Task instructions.
Return, from the data that follows, each line that holds the word "email".
##### Input data #####
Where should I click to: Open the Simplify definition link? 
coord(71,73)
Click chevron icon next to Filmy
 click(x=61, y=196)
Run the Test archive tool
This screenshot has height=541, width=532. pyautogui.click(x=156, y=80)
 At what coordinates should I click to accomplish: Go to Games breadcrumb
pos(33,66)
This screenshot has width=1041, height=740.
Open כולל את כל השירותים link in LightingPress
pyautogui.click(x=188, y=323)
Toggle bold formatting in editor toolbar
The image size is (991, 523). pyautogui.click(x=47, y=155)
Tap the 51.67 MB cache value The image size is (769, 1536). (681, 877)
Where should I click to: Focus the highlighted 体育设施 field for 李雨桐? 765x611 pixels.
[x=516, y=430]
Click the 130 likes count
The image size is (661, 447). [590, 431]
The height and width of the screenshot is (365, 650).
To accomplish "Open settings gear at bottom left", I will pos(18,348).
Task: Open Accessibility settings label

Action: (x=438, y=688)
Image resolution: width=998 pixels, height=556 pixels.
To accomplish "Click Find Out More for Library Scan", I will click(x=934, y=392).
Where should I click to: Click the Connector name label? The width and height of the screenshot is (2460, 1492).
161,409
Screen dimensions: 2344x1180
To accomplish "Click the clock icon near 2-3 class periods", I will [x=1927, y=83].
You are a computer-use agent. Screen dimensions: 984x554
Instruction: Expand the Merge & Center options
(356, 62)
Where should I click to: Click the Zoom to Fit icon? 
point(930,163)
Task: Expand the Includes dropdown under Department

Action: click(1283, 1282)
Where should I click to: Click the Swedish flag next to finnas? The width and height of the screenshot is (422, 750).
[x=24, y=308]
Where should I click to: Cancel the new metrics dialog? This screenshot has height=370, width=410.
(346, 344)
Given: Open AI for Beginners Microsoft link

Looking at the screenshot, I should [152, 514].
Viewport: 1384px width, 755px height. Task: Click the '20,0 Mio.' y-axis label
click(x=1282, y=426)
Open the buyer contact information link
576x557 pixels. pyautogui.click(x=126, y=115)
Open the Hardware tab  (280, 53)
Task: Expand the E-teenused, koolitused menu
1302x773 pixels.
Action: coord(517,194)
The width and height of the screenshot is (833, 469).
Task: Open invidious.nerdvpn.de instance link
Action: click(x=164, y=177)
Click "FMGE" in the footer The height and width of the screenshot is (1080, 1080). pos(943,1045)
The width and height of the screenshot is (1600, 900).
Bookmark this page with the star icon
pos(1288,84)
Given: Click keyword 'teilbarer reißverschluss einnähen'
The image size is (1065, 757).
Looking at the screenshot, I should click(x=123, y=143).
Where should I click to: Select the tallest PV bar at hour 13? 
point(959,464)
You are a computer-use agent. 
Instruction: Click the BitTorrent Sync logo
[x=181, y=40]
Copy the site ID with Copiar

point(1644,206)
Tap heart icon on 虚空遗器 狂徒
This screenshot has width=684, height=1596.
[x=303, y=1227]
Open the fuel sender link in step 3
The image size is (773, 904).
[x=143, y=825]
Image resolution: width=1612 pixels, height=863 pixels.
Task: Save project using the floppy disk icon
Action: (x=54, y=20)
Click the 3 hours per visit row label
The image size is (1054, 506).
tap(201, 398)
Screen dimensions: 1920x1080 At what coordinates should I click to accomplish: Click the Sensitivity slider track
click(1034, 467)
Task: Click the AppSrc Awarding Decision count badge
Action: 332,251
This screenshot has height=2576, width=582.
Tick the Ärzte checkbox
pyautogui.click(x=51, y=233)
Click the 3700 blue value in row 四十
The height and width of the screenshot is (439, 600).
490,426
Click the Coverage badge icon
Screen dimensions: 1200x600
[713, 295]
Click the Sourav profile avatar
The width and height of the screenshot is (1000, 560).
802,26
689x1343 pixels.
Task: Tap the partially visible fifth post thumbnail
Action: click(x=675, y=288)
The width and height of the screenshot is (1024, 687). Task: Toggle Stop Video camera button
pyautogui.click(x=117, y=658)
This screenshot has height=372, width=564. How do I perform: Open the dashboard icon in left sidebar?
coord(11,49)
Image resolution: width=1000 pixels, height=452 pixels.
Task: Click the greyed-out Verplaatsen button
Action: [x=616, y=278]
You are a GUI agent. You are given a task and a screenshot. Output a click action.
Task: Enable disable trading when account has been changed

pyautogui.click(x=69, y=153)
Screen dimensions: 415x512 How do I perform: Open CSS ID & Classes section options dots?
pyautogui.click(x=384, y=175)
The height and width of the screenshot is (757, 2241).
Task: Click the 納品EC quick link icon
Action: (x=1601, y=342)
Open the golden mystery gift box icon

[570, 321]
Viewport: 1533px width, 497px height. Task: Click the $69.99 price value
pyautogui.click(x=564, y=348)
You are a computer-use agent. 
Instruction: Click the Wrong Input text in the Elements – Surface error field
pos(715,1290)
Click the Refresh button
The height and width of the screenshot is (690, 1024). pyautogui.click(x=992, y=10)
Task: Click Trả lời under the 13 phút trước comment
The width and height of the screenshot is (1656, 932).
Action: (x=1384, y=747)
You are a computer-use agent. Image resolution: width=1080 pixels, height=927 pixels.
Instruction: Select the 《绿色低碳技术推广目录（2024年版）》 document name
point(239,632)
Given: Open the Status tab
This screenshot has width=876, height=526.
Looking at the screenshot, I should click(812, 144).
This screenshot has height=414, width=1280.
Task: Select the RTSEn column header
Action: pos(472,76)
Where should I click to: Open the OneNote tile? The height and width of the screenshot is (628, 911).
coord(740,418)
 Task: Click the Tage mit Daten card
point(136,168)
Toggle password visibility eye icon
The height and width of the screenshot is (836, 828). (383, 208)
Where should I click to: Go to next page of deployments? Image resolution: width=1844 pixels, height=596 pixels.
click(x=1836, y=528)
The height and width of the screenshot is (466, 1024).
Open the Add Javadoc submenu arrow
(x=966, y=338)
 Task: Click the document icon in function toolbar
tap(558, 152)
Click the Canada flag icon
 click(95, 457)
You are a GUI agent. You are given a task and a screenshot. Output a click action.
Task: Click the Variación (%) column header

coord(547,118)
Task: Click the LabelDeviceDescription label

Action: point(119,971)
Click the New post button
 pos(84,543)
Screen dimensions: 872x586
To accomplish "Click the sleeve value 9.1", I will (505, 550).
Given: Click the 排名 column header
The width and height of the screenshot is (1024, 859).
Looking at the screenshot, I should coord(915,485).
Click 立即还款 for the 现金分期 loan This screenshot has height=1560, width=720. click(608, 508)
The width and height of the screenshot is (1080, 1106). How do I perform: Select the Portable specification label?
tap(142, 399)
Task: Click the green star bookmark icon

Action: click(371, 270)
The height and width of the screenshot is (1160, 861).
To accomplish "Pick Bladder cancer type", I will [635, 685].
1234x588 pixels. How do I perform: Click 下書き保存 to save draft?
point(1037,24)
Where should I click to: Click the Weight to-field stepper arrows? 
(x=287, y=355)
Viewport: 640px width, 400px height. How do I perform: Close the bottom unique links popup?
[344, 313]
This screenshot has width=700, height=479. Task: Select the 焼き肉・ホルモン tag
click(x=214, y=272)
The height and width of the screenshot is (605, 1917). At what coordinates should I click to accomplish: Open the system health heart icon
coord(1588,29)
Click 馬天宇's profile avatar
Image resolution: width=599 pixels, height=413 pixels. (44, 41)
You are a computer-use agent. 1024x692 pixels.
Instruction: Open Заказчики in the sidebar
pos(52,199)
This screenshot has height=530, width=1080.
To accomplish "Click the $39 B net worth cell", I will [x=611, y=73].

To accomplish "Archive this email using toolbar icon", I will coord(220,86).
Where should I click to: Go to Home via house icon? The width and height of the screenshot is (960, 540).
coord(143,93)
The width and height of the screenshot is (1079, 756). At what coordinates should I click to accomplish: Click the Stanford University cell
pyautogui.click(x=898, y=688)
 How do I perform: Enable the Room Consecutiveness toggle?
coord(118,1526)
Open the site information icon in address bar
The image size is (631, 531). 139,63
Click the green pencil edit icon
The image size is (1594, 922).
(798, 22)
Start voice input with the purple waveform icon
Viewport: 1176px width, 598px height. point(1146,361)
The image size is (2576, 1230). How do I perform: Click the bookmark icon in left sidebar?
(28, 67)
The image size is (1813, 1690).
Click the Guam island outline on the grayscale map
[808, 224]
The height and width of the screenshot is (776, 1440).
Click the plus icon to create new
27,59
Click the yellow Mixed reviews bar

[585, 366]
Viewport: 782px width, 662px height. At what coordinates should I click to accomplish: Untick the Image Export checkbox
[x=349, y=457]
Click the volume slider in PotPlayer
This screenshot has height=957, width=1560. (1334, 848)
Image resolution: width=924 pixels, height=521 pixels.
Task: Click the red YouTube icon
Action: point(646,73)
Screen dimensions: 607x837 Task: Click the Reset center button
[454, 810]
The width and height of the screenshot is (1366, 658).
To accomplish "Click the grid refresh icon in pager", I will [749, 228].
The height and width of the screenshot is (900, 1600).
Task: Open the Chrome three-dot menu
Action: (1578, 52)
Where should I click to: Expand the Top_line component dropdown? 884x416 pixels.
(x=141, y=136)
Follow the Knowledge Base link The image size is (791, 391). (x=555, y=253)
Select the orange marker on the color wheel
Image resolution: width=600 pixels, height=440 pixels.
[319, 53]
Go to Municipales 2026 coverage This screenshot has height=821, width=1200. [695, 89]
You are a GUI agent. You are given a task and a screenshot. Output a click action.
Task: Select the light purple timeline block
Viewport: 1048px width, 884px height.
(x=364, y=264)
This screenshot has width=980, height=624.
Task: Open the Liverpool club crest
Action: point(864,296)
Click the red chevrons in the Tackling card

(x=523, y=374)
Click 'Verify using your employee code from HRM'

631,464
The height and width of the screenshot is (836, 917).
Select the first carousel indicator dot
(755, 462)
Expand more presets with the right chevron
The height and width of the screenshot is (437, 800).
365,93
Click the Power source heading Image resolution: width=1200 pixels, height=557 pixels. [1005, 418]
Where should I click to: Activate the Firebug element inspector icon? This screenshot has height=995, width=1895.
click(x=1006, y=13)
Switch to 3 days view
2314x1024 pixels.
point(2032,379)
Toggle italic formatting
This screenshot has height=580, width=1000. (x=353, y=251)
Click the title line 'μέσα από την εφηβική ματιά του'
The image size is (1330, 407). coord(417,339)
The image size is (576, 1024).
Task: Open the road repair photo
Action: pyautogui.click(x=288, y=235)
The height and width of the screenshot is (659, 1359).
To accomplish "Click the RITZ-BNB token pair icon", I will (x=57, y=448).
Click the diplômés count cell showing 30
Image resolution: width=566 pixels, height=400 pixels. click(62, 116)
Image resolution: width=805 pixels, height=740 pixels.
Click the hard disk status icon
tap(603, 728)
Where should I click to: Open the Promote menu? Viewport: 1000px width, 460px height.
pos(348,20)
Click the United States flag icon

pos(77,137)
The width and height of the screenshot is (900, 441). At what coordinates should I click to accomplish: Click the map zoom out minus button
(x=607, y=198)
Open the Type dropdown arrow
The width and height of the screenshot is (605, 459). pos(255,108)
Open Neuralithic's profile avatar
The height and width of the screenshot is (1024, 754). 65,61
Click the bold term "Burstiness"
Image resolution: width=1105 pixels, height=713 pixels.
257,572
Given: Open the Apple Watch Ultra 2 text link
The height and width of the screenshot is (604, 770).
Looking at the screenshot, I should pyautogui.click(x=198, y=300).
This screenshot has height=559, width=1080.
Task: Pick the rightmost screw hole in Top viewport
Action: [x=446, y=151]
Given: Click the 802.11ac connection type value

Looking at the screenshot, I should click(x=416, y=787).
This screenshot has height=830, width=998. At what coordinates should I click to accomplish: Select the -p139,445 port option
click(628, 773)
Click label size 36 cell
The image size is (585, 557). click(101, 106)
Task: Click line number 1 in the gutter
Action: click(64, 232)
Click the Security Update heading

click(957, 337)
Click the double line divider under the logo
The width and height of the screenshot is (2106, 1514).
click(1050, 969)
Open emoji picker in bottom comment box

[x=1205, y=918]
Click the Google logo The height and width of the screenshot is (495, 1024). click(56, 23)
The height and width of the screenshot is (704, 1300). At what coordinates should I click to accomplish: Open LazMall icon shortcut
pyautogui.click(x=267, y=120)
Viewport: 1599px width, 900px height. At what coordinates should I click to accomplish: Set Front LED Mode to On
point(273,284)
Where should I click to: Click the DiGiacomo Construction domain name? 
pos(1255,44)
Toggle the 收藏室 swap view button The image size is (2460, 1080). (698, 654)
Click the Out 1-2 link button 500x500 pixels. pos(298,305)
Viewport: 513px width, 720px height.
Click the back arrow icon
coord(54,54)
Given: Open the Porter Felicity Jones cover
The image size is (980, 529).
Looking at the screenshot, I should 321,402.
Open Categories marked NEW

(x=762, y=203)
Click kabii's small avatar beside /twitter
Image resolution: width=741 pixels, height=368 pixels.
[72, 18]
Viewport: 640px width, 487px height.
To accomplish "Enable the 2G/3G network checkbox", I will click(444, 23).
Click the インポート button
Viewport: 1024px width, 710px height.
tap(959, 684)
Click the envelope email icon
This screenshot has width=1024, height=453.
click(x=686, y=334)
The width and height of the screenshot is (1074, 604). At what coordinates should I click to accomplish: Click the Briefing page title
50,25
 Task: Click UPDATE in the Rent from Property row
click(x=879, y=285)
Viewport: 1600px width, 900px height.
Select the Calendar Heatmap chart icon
#####
Reply to the task.
To accomplish "Archive this email using toolbar icon", I will coord(220,86).
Click the envelope email icon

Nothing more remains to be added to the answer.